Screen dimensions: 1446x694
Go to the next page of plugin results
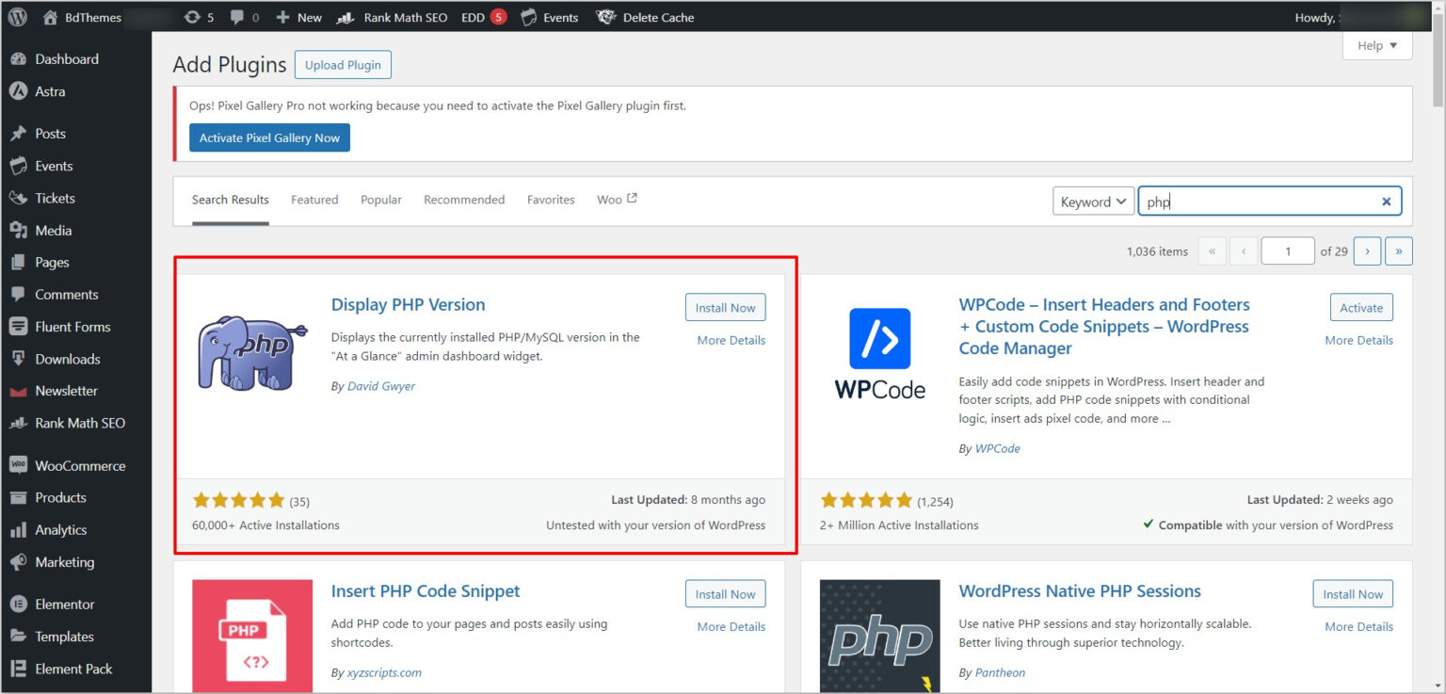pos(1367,250)
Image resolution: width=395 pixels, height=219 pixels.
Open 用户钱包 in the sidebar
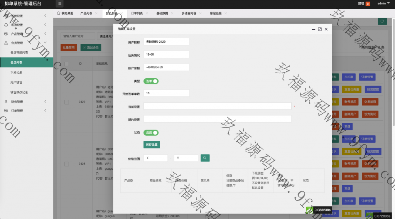(x=17, y=82)
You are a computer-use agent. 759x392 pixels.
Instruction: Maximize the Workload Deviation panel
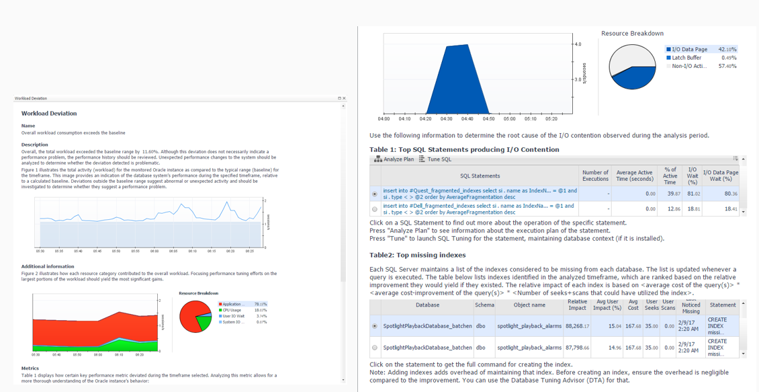pos(340,98)
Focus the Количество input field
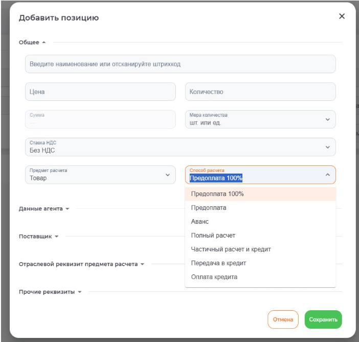Viewport: 359px width, 342px height. click(260, 92)
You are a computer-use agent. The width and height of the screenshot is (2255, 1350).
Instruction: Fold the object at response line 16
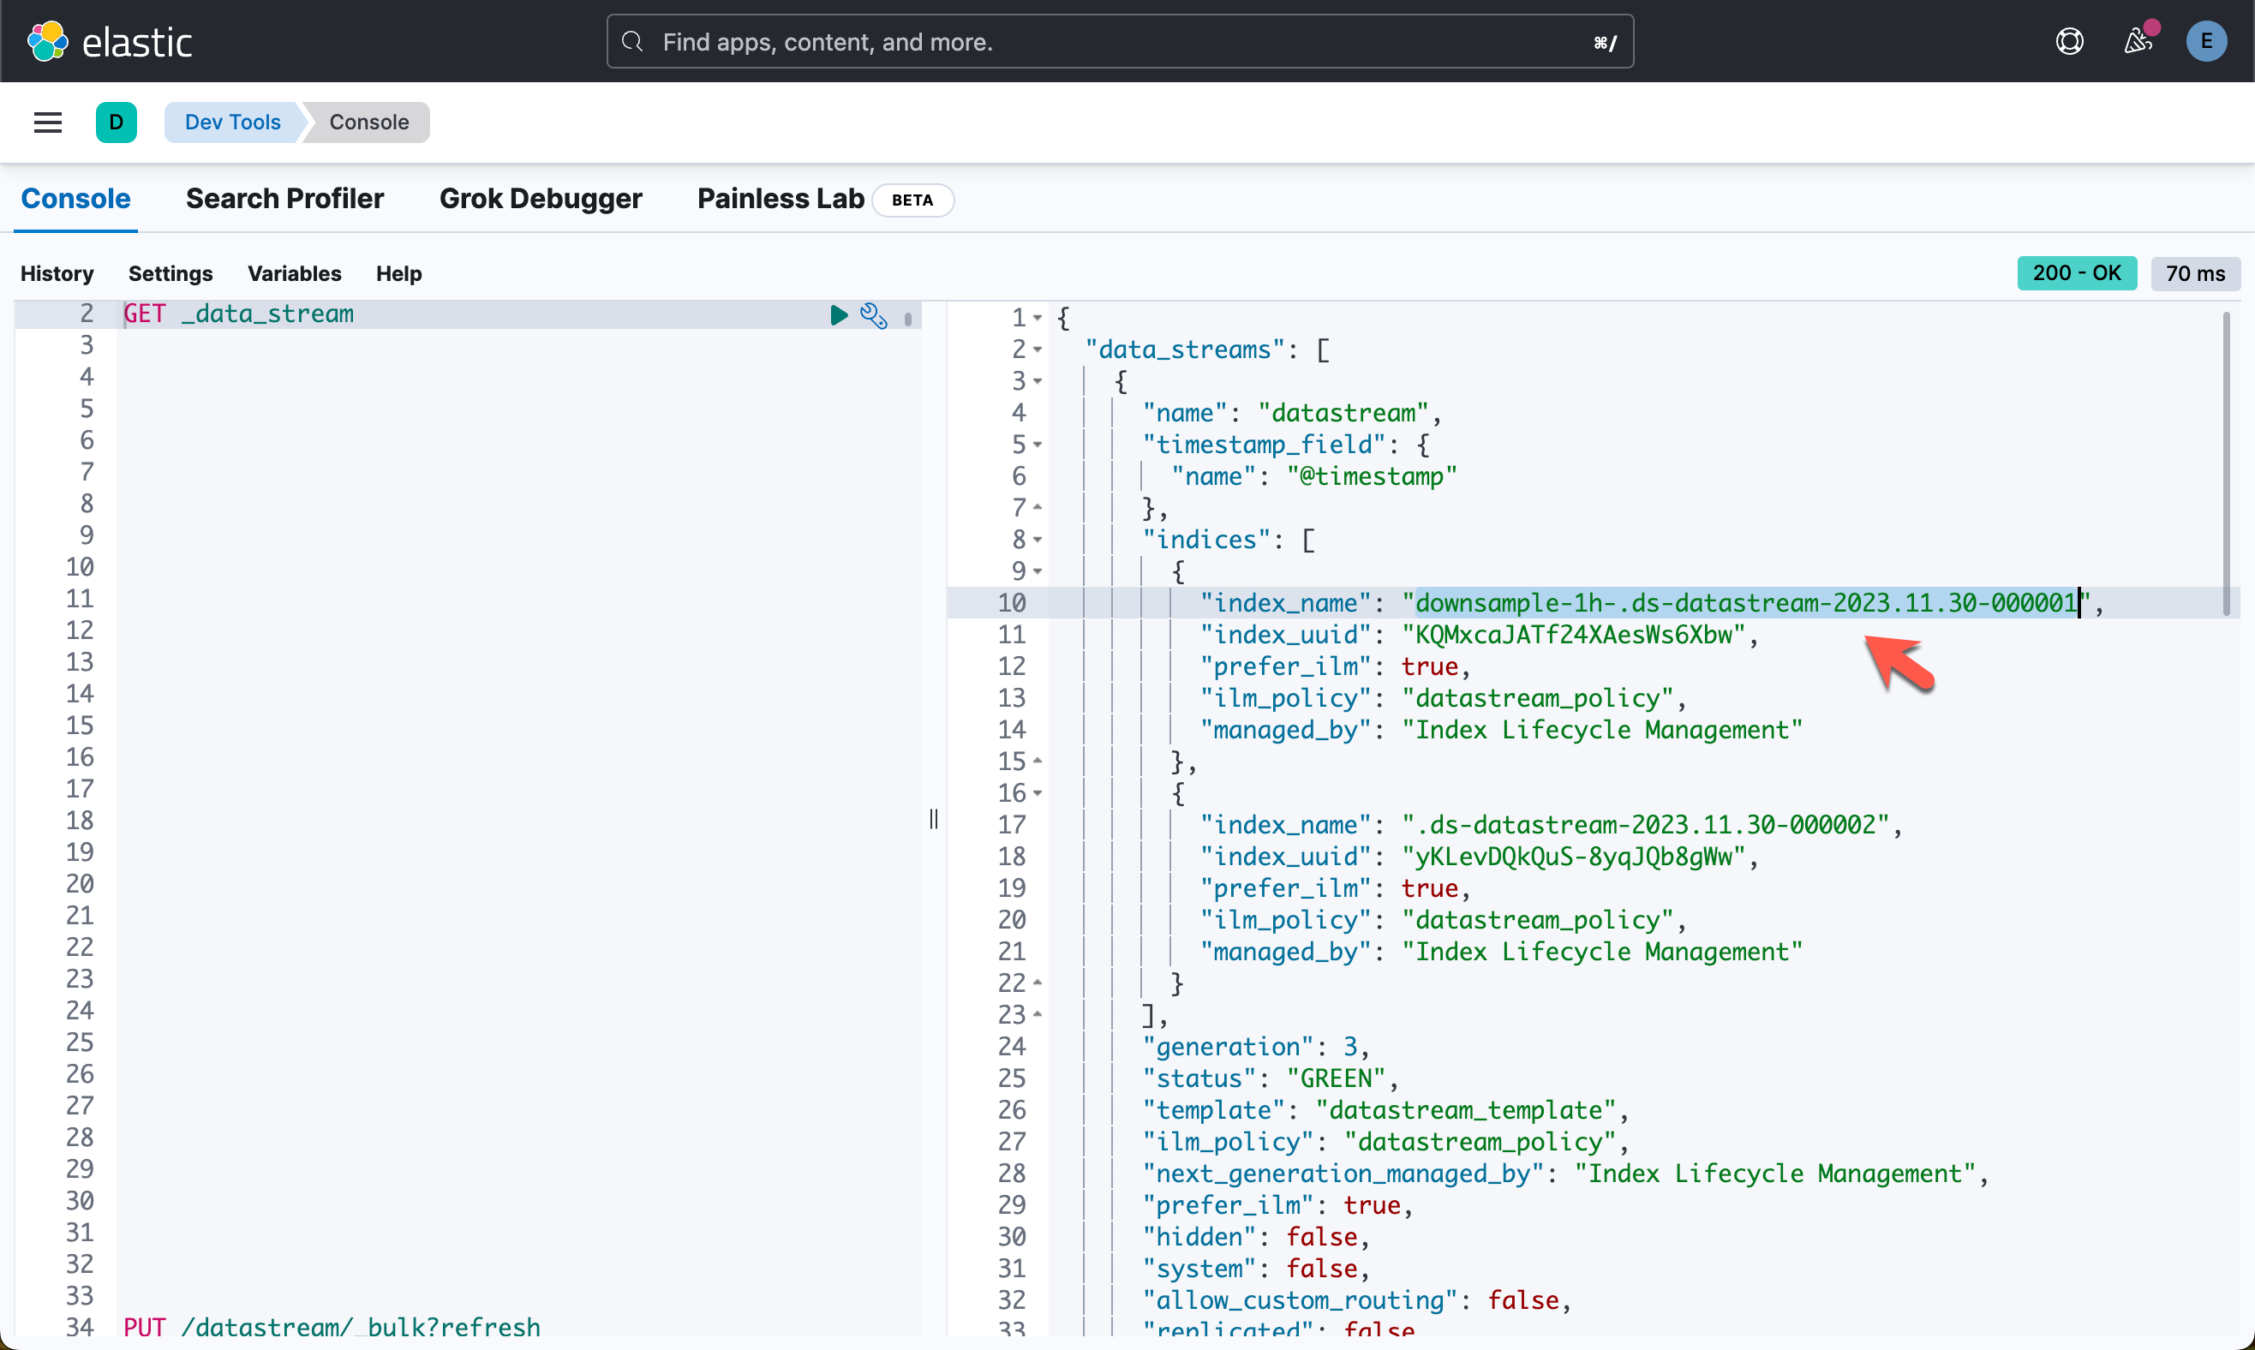pos(1037,794)
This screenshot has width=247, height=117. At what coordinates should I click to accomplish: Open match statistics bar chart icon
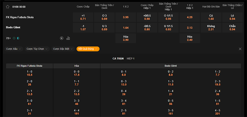point(68,38)
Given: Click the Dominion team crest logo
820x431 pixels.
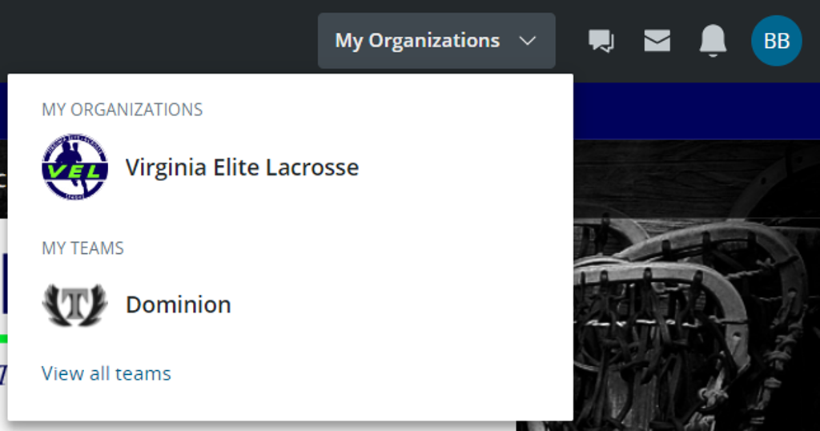Looking at the screenshot, I should click(x=74, y=304).
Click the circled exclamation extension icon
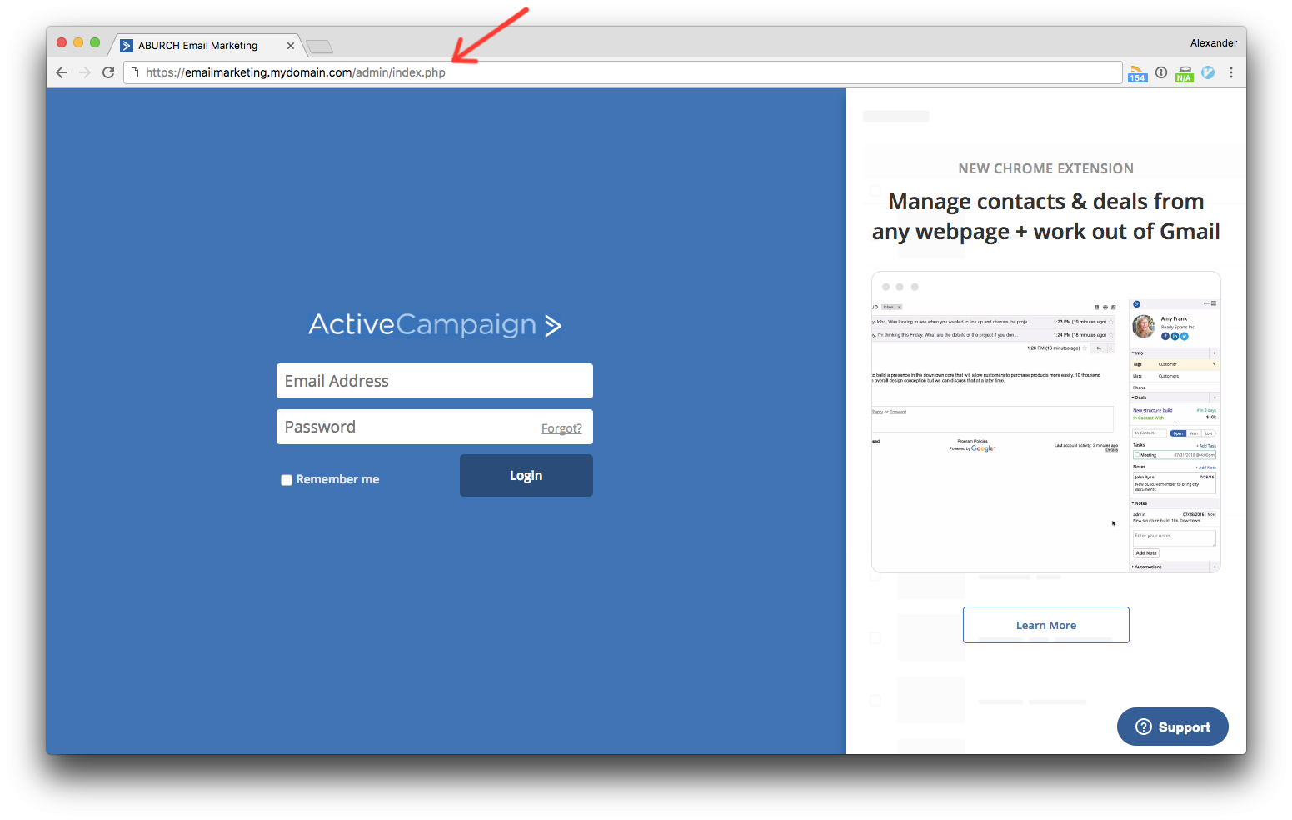The width and height of the screenshot is (1292, 820). pyautogui.click(x=1161, y=73)

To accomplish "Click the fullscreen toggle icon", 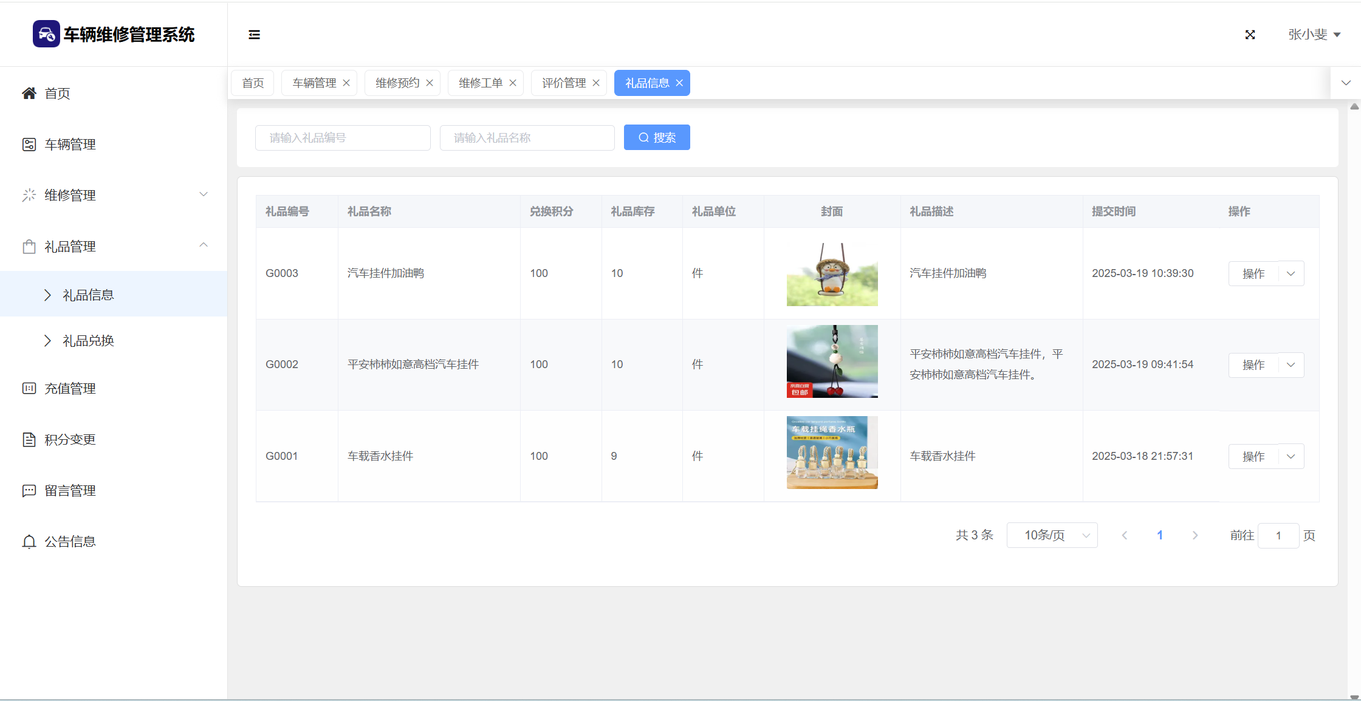I will click(x=1250, y=35).
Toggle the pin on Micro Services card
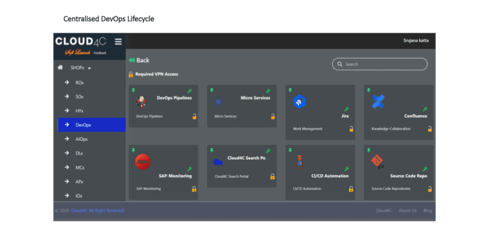 (x=211, y=90)
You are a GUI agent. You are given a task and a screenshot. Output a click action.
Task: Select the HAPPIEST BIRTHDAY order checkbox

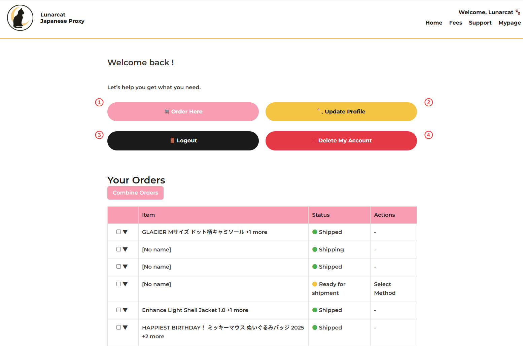[x=118, y=327]
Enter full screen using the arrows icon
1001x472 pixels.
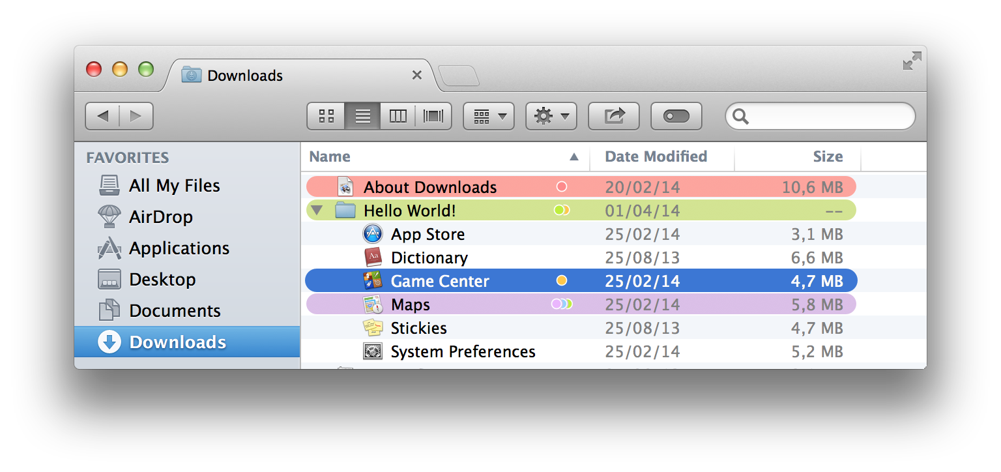[912, 61]
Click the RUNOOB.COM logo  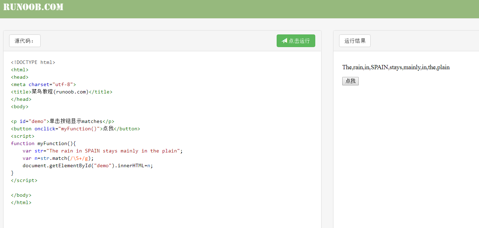click(x=33, y=7)
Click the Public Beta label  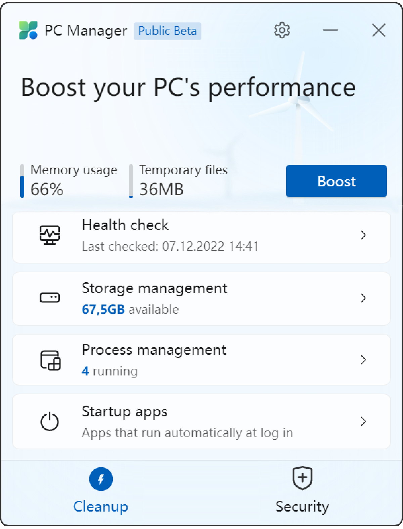pyautogui.click(x=167, y=31)
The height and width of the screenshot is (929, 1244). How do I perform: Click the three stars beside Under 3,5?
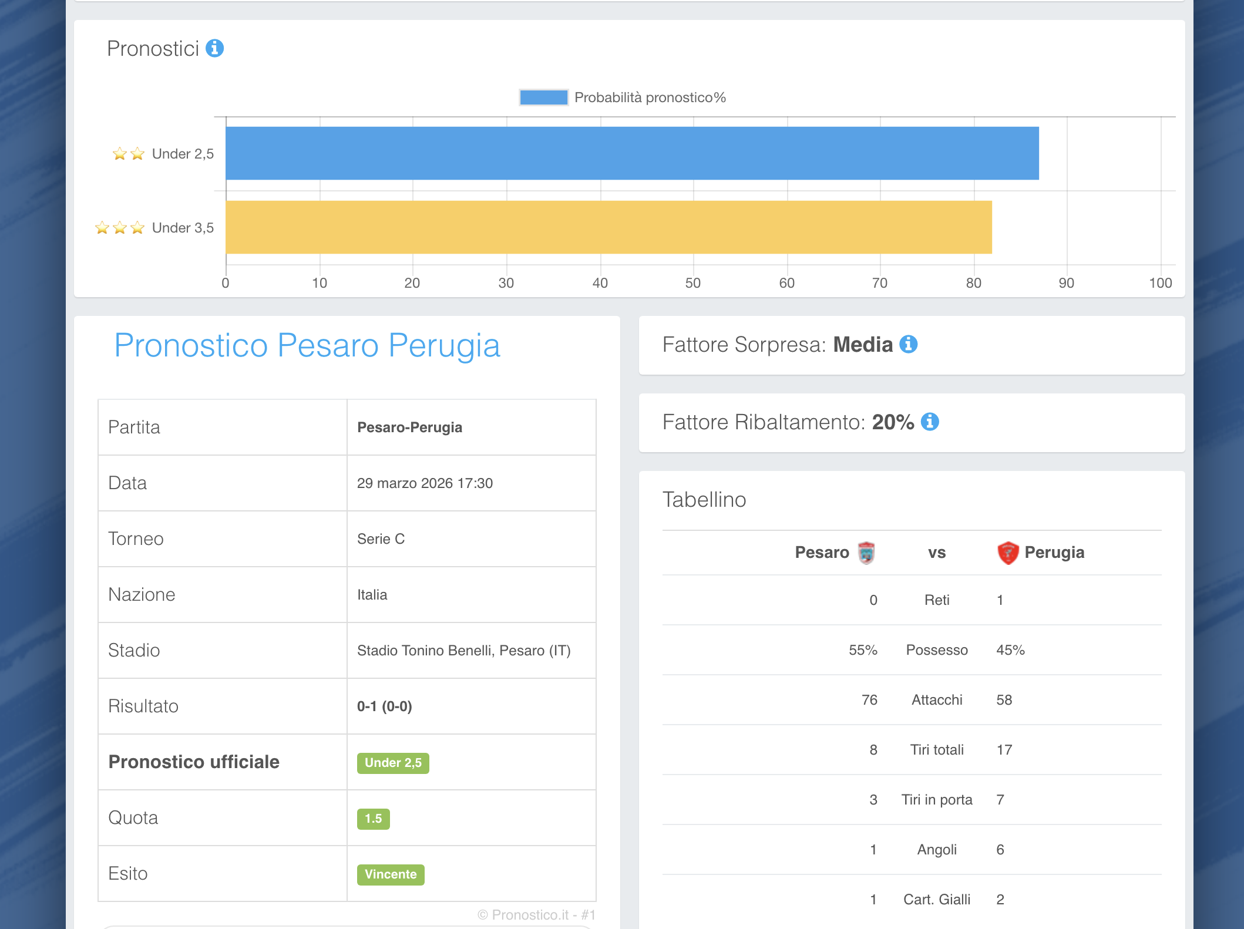tap(120, 228)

☆ ☆ ☆ ☆ ☆ ☆ ☆

TASK DIRECTIONS:
Return each line of the entries above that contains the string "agent", matching case exactly.

ANSWER TO THE EXERCISE:
You are a computer-use agent. 759x392 pixels.
You are a computer-use agent. The width and height of the screenshot is (2255, 1350).
You are a GUI agent. You are given a task and a screenshot. Output a click action.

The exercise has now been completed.